Instructions to follow: Reproduce word for word every line from the one containing "Given: Open the floating translation widget" to the final line of the data below; omit the pictures.
━━━ Material for the task
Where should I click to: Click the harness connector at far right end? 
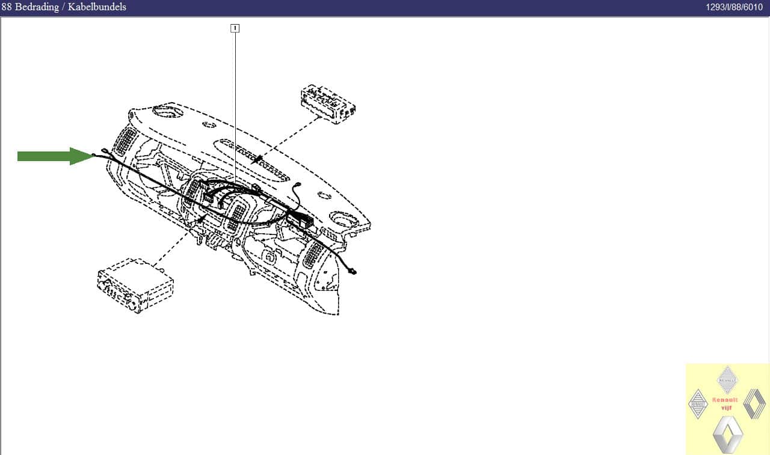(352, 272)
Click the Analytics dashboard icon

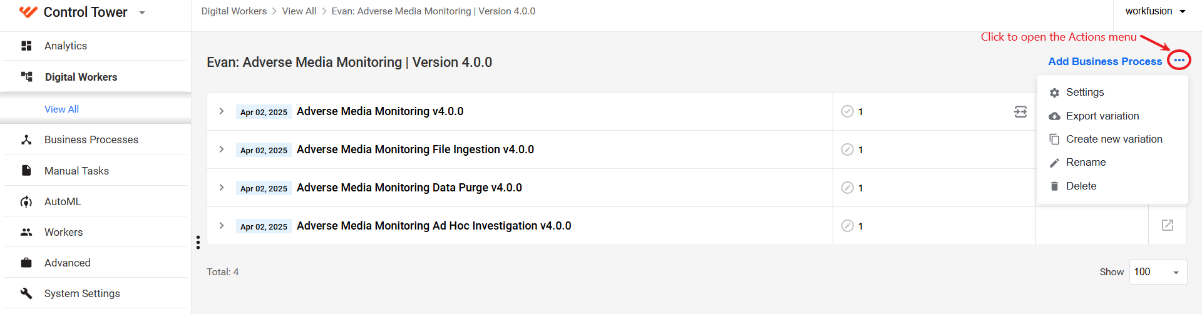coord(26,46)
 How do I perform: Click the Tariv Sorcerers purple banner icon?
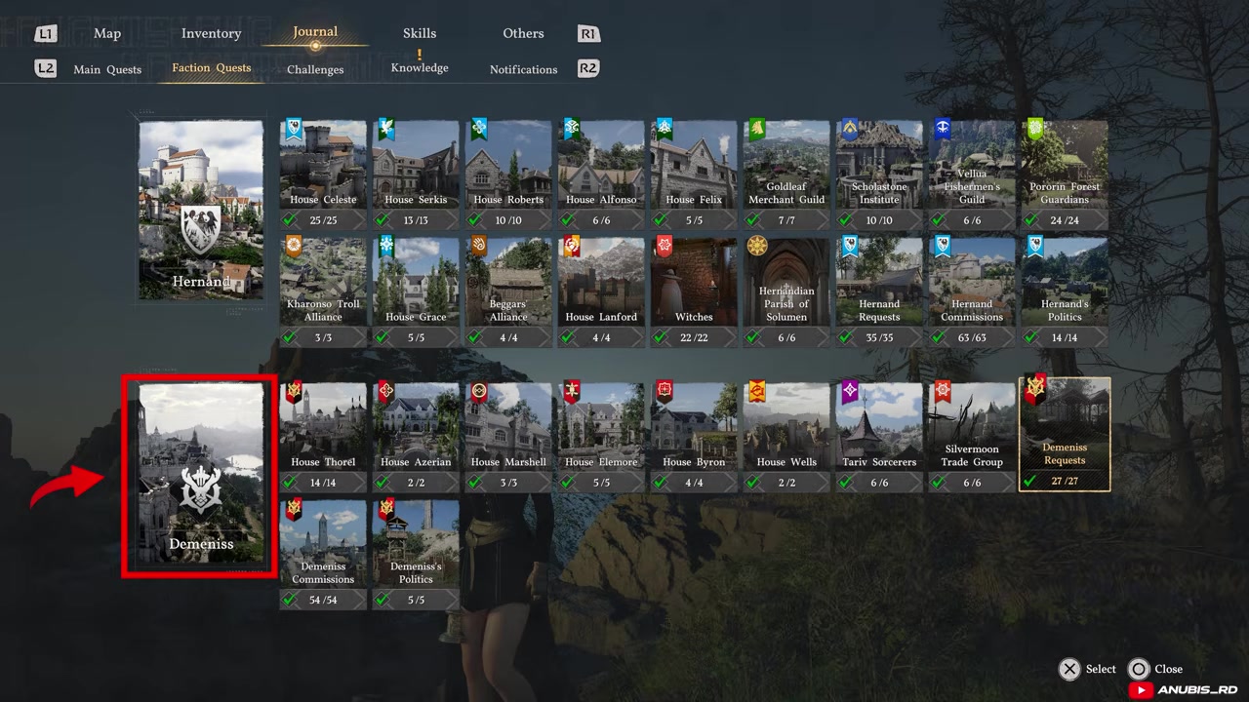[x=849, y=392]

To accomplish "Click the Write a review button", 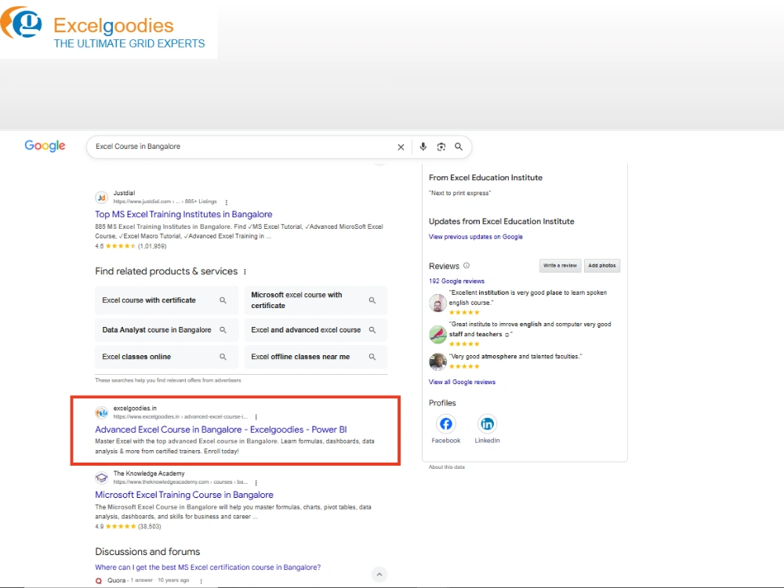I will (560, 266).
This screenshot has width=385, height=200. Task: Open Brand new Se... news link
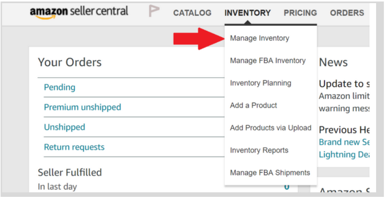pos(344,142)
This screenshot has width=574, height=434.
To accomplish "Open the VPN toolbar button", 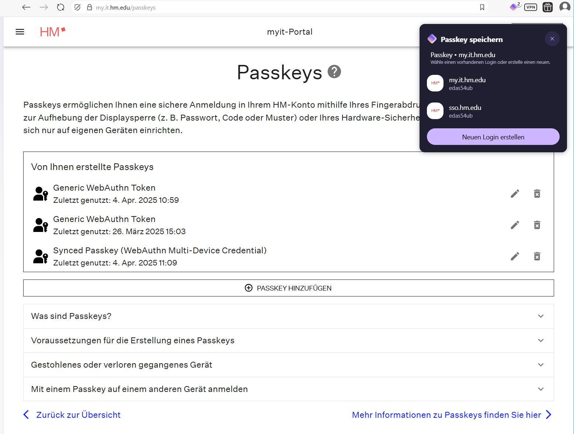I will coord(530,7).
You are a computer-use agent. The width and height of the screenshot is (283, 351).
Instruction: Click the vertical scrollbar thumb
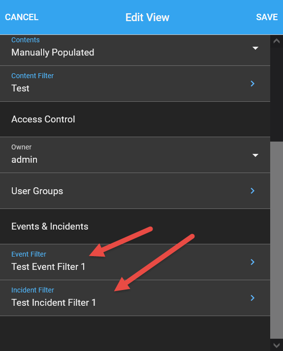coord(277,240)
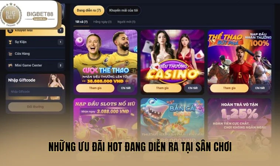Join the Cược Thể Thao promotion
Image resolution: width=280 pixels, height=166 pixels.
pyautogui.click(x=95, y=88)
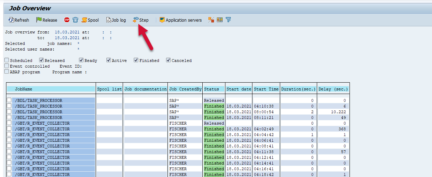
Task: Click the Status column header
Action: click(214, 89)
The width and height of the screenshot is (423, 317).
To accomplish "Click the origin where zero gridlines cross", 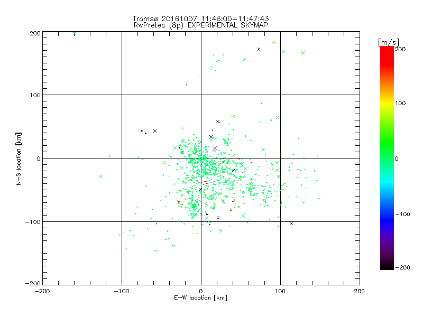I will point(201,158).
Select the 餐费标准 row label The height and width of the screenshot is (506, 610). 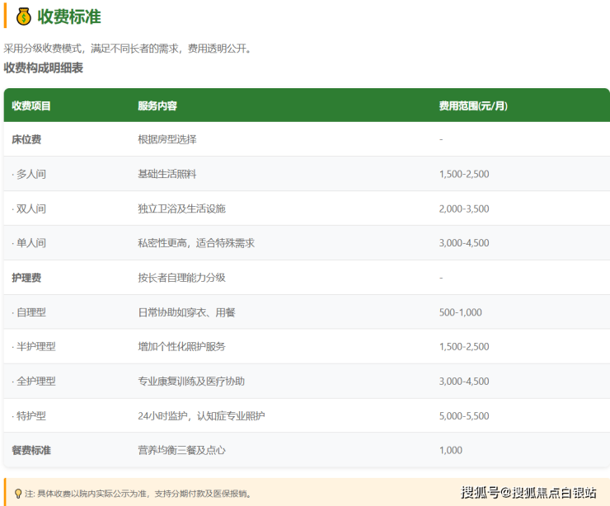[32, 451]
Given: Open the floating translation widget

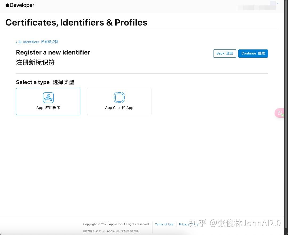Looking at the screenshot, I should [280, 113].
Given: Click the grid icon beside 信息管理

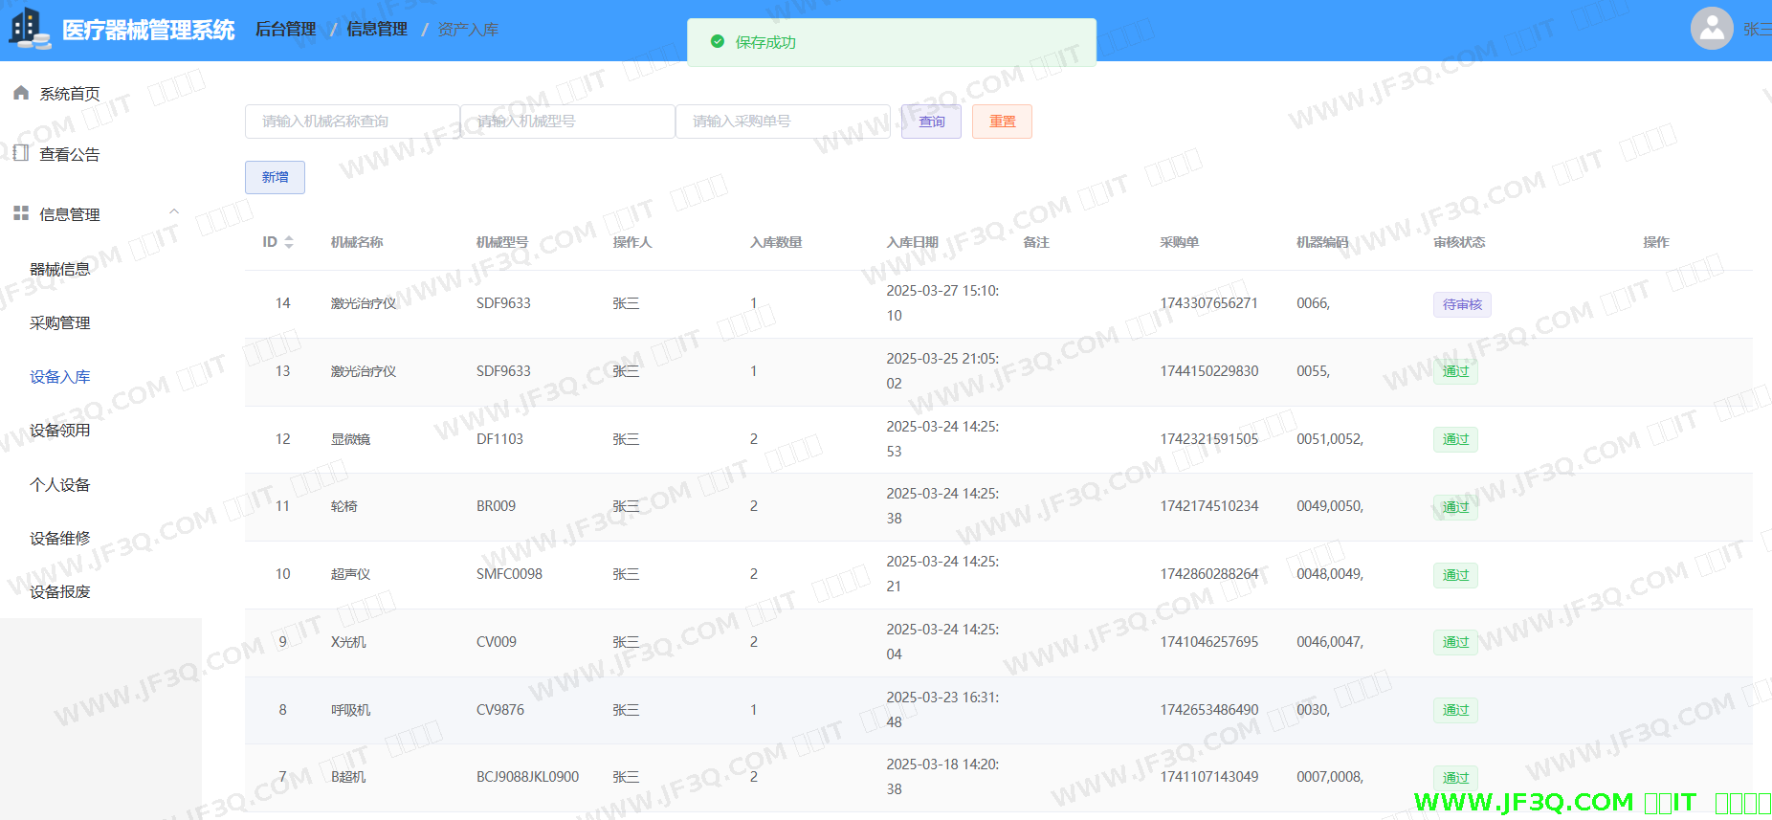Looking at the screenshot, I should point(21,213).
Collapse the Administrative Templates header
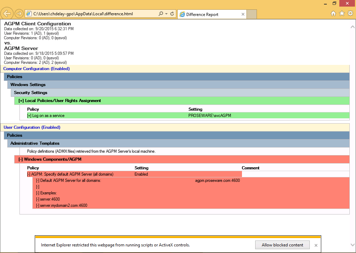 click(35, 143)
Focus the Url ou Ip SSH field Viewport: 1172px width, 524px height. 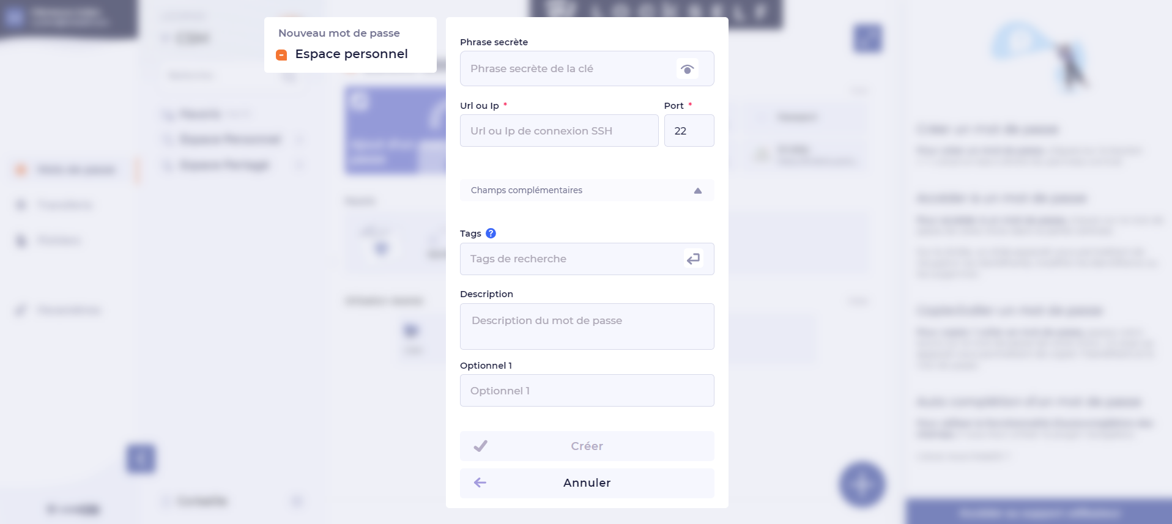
━━━━━━
Exercise output:
Given: Open the floating translation widget

Looking at the screenshot, I should [280, 113].
Given: Click the grid icon beside 信息管理

Looking at the screenshot, I should point(21,213).
Collapse the Administrative Templates header
 click(35, 143)
Focus the Url ou Ip SSH field Viewport: 1172px width, 524px height. 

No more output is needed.